- Petunjuk -
Bisakah Anda menyambung tulisan di bawah tentang musik dan nyanyian di zaman Rasulullah, mulai tepat setelah kalimat terakhirnya?

Musik dan Nyanyian di Zaman Rasulullah, Ini Pandangan Tarjih Muhammadiyah

Aji Dmanuri: Musik dan Nyanyian di Zaman Rasulullah, Ini Pandangan Tarjih Muhammadiyah

Musik dan Nyanyian di Zaman Rasulullah, Ini Pandangan Tarjih Muhammadiyah; Oleh Dr Aji Damanuri MEI, dosen FEBI IAIN Ponorogo, Ketua Majelis Tarjih dan Tajdid Pimpinan Daerah Muhammadiyah (PDM) Tulungagung.  

PWMU.CO – Lagi-lagi masalah khilafiah bikin gadung umat Islam. Bahkan ada yang sampai men-tahdzir sesat dan kafir bagi yang berseberangan. Tentu ini sangat ironis. Kemajuan ilmu pengetahuan dan teknologi, akses pendidikan dan ilmu sedemikian mudah tidak serta-merta membuat orang menjadi bijaksana dalam berpandangan.

Perbedaan atau ikhtilaf tentang hukum musik sebenarnya telah lama terjadi, bahkan sejak masa Rasulullah SAW. Bangsa Arab jahiliah memiliki tradisi bahkan peradaban seni yang sudah cukup tinggi, khususnya syair. Selain syair, bangsa Arab jahiliah dikenal dengan keterampilannya memahat pedang beserta dengan gagangnya, seni kaligrafi, dan tarian. 

Namun di antara kesenian tersebut yang paling dominan adalah syair karena sering digunakan untuk menyerang al-Quran. Bahkan al-Quran menantang mereka membuat satu ayat yang semisal al-Qur’an.

Rasulullah termasuk yang menyukai syair atau musik yang baik. Bahkan ketika tersandung dan kakinya berdarah beliau malah bersenandung. Sahabat-sahabat penyair seperti Hassan bin Tsabit, Abdullah bin Rawayah, dan Ka’ab bin Malik yang sangat dekat dengan Rasulullah.

- Isi Data -
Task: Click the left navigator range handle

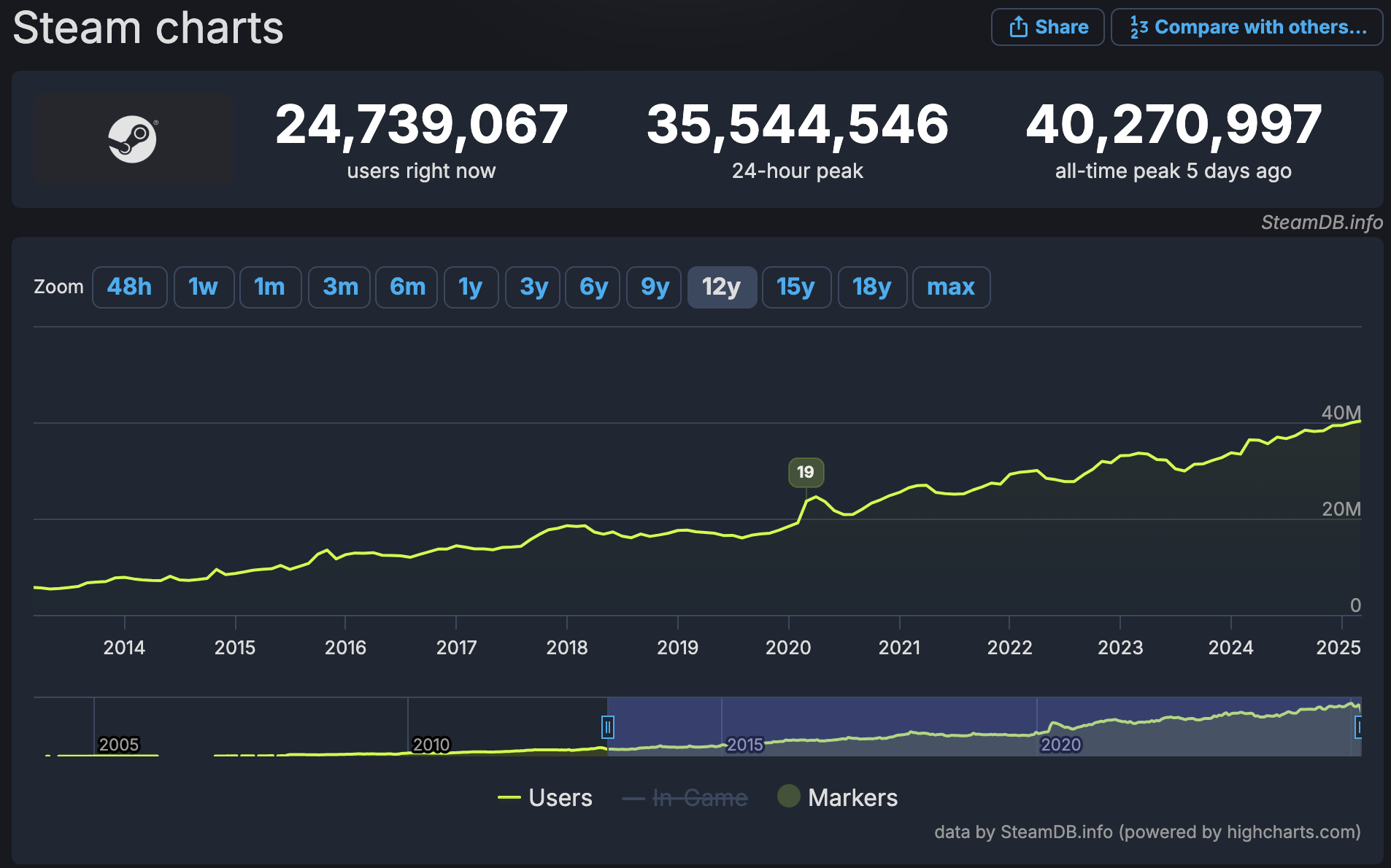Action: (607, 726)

---

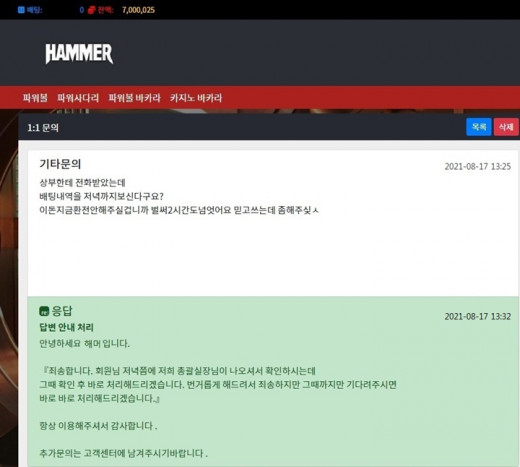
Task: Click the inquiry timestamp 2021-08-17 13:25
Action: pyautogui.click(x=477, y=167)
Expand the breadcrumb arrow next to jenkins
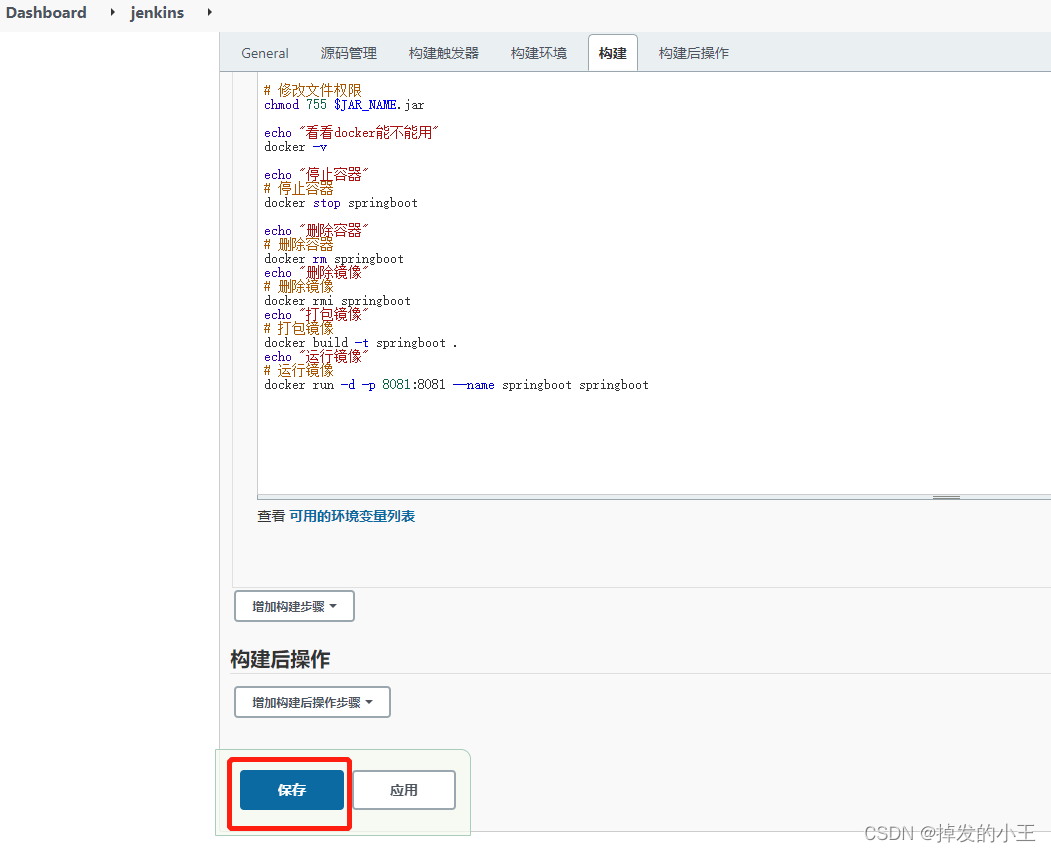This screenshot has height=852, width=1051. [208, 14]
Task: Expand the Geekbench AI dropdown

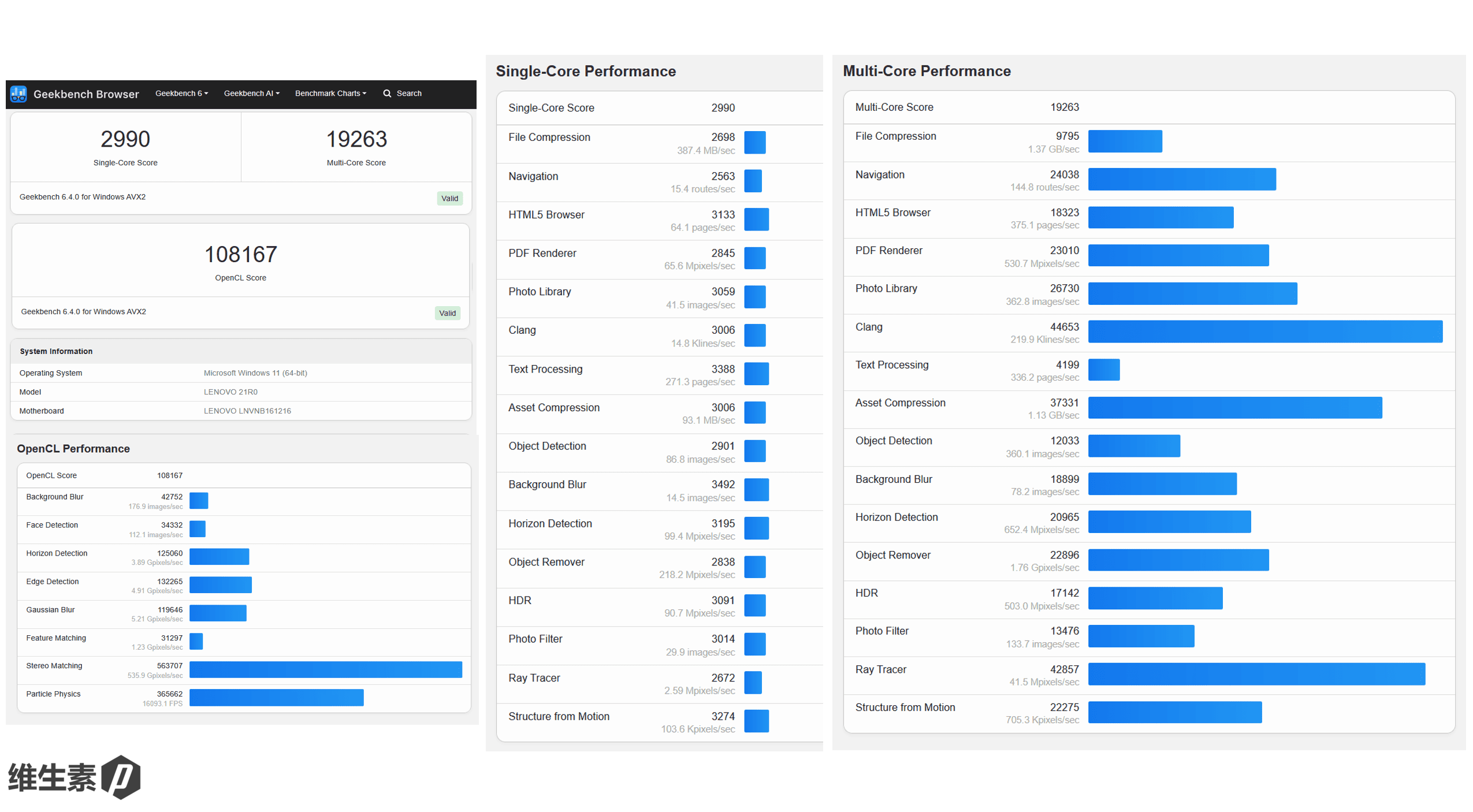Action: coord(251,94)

- Hasil -
Banyak hadits yang diriwayatkan imam Bukhari dalam sahihnya di Kitab Adab Bab Syiir. Di antaranya:

حَدَّثَنَا أَبُو نُعَيْمٍ حَدَّثَنَا سُفْيَانُ عَنْ الْأَسْوَدِ بْنِ قَيْسٍ سَمِعْتُ جُنْدَبًا يَقُولُ بَيْنَمَا النَّبِيُّ صَلَّى اللَّهُ عَلَيْهِ وَسَلَّمَ يَمْشِي إِذْ أَصَابَهُ حَجَرٌ فَعَثَرَ فَدَمِيَتْ إِصْبَعُهُ فَقَالَ هَلْ أَنْتِ إِلَّا إِصْبَعٌ دَمِيتِ وَفِي سَبِيلِ اللَّهِ مَا لَقِيتِ


Telah menceritakan kepada kami Abu Nu’aim telah menceritakan kepada kami Sufyan dari Al Aswad bin Qais saya mendengar Jundub berkata; “Tatkala Nabi shallallahu ‘alaihi wasallamberjalan, tiba-tiba beliau tersandung batu kemudian beliau terjatuh hingga menyebabkan jari (kakinya) berdarah. Lalu beliau bersabda: “Bukankah engkau hanya sebatang jari yang berdarah? Dan ini terjadi ketika engkau ikut ber-jihad fi sabilillah.” (HR Bukhari)

Ketika Rasulullah dan para sahabat berangkat perang pada malam hari, para sahabat mengatakan bahwa di antara mereka ada penyair atau penyanyi, yaitu Amir bin Akwa. Maka Rasulullah memintanya untuk menyanyi.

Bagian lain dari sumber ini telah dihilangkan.